Content of the Career Construction Interview.
Part 2, “Hearing My Story,” uses the answers from Part 1 to tell the whole career story with greater clarity and comprehension. This process aims to promote understanding of self, preferred settings, a life script, and self-advice. The mini-stories told in response to the four questions of Part 1 are used in Part 2 to construct a summary life portrait about self (who one is or is becoming), setting (preferred work environments), script (a way to link self to setting), success formula (mission statement drawn from self, setting, and script), and self-advice (how to apply the success formula). The life portrait aims to increase narrative identity (Ricoeur, 1986), or who individuals are as the lead characters in their own life-career stories, where in the world of work they would most like to be who they are, and what they believe it will take to connect self to possible work settings. The individual then shapes the themes and patterns culled from these microstories into a macronarrative about the core problem or preoccupation, motives, goals, adaptive strategies, and self-view. This reconstruction process empowers authorship of the life-career story and enhances the potential for experiencing work as a personally meaningful context for development and a socially relevant endeavor.

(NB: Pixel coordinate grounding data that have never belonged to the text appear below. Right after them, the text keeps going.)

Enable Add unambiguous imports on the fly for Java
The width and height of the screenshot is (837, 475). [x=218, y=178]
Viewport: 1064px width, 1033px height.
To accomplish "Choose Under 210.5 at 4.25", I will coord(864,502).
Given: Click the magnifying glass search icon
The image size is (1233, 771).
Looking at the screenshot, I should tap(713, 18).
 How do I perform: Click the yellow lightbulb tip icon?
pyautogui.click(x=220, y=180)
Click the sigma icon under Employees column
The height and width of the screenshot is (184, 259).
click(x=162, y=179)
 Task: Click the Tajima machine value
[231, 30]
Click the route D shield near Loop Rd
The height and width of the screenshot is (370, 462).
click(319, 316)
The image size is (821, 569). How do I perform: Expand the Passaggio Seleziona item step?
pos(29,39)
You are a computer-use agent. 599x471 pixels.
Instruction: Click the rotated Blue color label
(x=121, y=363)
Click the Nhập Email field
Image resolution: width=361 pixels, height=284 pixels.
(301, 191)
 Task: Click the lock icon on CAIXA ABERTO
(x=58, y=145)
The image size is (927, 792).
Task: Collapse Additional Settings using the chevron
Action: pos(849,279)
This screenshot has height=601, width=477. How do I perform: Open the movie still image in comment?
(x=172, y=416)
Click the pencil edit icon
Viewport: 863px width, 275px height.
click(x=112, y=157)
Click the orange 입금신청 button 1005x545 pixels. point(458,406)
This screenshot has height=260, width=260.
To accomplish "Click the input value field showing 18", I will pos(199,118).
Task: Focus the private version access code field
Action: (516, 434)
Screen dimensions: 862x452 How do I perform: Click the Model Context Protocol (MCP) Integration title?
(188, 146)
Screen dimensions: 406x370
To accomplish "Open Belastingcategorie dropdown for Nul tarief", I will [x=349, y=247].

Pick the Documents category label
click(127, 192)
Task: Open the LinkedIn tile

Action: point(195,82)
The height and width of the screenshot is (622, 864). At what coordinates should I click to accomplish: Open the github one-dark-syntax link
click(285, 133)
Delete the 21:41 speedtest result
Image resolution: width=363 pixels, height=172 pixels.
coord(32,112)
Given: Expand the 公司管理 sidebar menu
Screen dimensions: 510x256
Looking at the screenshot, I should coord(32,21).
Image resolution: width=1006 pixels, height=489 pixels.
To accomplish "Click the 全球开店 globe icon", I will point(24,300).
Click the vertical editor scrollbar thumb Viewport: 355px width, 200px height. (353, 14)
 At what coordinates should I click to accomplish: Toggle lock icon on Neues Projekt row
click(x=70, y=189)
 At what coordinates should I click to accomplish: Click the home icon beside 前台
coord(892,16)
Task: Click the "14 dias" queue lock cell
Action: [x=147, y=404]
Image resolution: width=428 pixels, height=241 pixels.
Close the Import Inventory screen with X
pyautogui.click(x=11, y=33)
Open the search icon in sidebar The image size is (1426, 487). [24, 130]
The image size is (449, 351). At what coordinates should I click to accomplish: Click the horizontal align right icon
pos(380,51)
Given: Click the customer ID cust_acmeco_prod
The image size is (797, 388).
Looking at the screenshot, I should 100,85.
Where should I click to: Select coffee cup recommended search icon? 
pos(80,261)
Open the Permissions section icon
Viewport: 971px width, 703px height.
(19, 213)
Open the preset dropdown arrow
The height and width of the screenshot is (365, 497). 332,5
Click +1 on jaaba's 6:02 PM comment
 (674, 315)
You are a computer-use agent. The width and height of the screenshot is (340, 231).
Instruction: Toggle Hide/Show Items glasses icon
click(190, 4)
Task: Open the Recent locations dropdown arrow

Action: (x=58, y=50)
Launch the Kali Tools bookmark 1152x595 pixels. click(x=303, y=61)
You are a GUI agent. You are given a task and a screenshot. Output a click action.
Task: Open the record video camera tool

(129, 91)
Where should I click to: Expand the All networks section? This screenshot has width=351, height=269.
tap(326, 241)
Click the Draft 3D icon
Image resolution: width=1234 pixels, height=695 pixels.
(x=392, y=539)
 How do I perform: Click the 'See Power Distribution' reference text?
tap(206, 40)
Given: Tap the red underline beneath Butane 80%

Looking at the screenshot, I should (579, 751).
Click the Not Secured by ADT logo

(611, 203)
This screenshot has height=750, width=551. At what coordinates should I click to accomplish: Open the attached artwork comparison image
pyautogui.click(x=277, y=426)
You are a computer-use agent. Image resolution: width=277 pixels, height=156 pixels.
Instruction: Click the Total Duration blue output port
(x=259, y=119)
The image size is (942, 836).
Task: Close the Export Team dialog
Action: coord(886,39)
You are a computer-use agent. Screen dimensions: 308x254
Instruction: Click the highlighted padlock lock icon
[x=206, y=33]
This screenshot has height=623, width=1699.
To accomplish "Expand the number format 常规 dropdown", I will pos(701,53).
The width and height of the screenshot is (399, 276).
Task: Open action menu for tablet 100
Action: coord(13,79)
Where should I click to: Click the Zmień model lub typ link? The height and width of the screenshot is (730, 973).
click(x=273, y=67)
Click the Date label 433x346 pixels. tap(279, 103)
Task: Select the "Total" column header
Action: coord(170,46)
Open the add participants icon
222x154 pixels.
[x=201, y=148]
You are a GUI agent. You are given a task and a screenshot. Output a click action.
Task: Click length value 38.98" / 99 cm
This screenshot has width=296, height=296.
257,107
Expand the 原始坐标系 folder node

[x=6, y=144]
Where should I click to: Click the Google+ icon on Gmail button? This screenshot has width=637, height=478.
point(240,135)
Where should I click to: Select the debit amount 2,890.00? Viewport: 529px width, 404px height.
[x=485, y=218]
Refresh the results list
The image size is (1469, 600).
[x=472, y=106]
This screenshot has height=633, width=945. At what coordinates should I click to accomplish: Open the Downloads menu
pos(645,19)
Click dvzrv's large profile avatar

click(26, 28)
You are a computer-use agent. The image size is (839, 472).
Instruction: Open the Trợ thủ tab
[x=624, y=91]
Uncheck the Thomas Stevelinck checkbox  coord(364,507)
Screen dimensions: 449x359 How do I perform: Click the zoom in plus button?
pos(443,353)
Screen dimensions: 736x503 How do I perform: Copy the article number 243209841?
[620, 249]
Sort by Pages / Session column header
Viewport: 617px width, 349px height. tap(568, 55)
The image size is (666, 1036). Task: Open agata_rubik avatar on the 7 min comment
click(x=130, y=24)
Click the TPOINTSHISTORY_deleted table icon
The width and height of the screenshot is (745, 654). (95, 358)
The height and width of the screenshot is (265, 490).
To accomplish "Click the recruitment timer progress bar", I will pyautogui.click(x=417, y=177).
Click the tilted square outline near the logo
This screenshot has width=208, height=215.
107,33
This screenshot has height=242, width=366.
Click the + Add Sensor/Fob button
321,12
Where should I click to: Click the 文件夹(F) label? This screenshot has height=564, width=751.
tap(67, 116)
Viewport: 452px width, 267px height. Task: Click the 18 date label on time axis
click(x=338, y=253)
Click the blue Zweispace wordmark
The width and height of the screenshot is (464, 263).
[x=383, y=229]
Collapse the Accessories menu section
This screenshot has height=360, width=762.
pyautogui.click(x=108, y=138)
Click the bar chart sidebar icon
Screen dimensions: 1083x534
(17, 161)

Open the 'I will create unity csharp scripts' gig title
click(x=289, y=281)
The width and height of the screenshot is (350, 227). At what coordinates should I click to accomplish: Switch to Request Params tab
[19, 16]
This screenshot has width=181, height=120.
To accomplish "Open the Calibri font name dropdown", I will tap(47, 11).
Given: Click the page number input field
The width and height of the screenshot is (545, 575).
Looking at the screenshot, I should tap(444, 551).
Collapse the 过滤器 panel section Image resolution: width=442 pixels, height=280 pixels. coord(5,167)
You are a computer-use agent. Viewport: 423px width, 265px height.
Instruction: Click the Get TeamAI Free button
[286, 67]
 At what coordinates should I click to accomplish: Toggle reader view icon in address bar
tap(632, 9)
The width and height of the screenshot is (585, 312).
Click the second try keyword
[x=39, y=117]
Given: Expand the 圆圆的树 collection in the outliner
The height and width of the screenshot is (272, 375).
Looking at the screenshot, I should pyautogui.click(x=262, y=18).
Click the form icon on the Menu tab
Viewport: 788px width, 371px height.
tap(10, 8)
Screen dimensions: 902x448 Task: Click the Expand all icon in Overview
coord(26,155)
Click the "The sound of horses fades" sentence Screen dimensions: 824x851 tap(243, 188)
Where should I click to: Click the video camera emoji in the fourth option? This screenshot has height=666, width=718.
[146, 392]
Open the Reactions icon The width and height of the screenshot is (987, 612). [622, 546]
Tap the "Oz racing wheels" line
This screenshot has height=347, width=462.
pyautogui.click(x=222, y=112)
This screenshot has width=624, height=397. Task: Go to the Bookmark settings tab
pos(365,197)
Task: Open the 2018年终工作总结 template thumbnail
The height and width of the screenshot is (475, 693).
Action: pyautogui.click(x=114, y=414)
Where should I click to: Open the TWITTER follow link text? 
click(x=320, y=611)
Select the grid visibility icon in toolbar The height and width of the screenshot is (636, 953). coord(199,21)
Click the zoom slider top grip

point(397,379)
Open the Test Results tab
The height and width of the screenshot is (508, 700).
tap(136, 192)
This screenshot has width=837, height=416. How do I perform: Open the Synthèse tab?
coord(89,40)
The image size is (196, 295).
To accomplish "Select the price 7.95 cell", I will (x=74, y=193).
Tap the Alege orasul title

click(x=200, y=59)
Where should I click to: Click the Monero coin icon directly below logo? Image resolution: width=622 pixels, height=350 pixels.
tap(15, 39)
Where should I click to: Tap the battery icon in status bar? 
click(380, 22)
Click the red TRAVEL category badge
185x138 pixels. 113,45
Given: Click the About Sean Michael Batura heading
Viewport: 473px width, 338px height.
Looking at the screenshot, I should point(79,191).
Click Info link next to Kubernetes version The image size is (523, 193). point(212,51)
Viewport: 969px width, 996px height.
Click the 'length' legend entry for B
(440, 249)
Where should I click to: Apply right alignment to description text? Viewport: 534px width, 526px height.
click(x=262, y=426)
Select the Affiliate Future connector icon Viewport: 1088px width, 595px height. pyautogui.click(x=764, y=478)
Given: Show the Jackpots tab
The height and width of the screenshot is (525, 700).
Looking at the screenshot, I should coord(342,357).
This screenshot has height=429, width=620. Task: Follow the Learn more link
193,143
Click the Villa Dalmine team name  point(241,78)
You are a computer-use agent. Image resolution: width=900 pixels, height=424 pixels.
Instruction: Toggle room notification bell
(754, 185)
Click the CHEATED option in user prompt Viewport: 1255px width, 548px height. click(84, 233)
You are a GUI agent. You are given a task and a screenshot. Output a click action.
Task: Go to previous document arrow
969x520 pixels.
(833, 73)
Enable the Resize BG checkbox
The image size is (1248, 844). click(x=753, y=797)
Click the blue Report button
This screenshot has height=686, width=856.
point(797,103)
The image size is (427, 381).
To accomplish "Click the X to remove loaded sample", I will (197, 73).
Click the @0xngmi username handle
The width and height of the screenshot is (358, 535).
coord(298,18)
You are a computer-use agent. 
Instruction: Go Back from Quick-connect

Part 3, “Enacting My Story,” involves making a realistic plan to put the story into action. This plan involves reflecting on, telling, and performing the story. Reflecting on the career story leads to setting goals for the next chapter of the life career. Telling and talking about the career story and the conclusions drawn from the workbook with valued audiences promotes making it more real and clear and feeling more confident in living it. Audiences might be family members, friends, mentors, coaches, and teachers. Performing the story by identifying specific action to take increases exploration, commitment, and goal attainment.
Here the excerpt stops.